Aon urges continued caution on longevity pricing
Pension scheme should review the emerging lower rates of UK mortality improvement in order that they ensure fair pricing of longevity insurance, advises Aon Hewitt
Analysis of reinsurance pricing levels in the fourth quarter of 2016 demonstrated that schemes which chose to delay deals have typically seen price reductions of up to 2%, equivalent to a £20m saving on a typical £1bn deal.
Tim Gordon, partner and head of Longevity in Aon Hewitt’s Risk Settlement Group, said: “Over the past six years, male mortality rates improved by less than 1% per year compared with over 3% per year during the previous decade. This reduces projected future improvement, and potentially reduces liabilities by 3-4% compared with the view of only a couple of years ago.
Gordon continued: “We believe it is important to continue taking a measured approach when incorporating the latest mortality data, not least to avoid unnecessary volatility in funding and accounting valuations. However, this change is significant as it indicates that the expected future reduction in mortality improvements has taken place earlier than expected. This has material implications for longevity swap and bulk annuity pricing - especially in today’s hyper low-discount rate environment.”

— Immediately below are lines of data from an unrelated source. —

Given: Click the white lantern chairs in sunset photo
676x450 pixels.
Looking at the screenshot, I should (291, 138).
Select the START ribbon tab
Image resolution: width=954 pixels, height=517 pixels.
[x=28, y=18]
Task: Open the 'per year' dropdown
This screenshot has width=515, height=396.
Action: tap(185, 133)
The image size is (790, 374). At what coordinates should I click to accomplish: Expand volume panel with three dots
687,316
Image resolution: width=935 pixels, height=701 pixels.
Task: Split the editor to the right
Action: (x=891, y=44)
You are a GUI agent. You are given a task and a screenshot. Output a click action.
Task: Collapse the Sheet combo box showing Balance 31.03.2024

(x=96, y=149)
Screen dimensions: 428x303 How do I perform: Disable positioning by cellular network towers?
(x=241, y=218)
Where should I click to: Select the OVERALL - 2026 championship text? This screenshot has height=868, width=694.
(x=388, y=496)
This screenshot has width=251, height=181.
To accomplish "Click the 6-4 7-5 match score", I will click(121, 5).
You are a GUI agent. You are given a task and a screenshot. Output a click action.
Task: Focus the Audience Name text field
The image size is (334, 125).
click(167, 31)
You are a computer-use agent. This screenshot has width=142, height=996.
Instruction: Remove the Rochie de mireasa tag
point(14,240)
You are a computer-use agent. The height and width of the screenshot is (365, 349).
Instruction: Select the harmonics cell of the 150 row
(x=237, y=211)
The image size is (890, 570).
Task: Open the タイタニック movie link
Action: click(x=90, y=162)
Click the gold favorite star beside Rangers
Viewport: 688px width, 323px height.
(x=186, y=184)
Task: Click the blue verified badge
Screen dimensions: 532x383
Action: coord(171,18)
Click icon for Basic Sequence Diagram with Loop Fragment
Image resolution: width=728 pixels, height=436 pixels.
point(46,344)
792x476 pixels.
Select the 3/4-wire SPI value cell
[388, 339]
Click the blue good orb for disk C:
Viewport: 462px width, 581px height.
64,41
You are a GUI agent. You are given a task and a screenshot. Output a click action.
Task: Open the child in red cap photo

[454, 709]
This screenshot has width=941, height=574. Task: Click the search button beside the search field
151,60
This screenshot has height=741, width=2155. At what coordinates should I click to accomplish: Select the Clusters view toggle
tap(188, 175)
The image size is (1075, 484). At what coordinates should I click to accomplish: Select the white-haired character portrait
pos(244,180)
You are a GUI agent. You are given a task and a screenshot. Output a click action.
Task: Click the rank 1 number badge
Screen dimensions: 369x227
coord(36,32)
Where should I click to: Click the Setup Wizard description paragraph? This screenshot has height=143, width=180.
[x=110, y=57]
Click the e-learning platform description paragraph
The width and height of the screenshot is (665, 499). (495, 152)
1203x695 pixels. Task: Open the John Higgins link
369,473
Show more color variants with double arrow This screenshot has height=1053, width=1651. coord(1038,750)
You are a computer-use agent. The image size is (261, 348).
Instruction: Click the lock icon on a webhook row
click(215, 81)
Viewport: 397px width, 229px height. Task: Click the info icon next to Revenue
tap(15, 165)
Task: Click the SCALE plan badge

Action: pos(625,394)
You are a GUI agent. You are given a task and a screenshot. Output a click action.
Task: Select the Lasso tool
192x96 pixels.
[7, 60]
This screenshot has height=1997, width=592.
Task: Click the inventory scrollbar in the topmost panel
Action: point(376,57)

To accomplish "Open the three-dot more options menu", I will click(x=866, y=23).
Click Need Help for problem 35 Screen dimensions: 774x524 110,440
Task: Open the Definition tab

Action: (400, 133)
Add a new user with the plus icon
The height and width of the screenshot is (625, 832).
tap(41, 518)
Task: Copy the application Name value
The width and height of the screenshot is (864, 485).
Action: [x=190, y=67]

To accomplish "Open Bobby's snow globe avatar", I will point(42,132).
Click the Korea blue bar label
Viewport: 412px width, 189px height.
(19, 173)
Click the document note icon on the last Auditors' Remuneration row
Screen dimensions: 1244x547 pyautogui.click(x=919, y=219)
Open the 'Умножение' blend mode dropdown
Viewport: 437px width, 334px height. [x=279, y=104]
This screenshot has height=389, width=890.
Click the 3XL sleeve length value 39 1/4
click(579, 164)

Martin Bird, senior partner and head of Risk Settlement at Aon Hewitt said: “In the second half of 2016 we were concerned that some reinsurers were operating with out-of-date pricing. We worked hard to address the potential price dislocation in the longevity market we are optimistic that - with mortality data now available right up to the end of 2016 - insurers and reinsurers will be able to update their pricing to be consistent with current improvement trends.”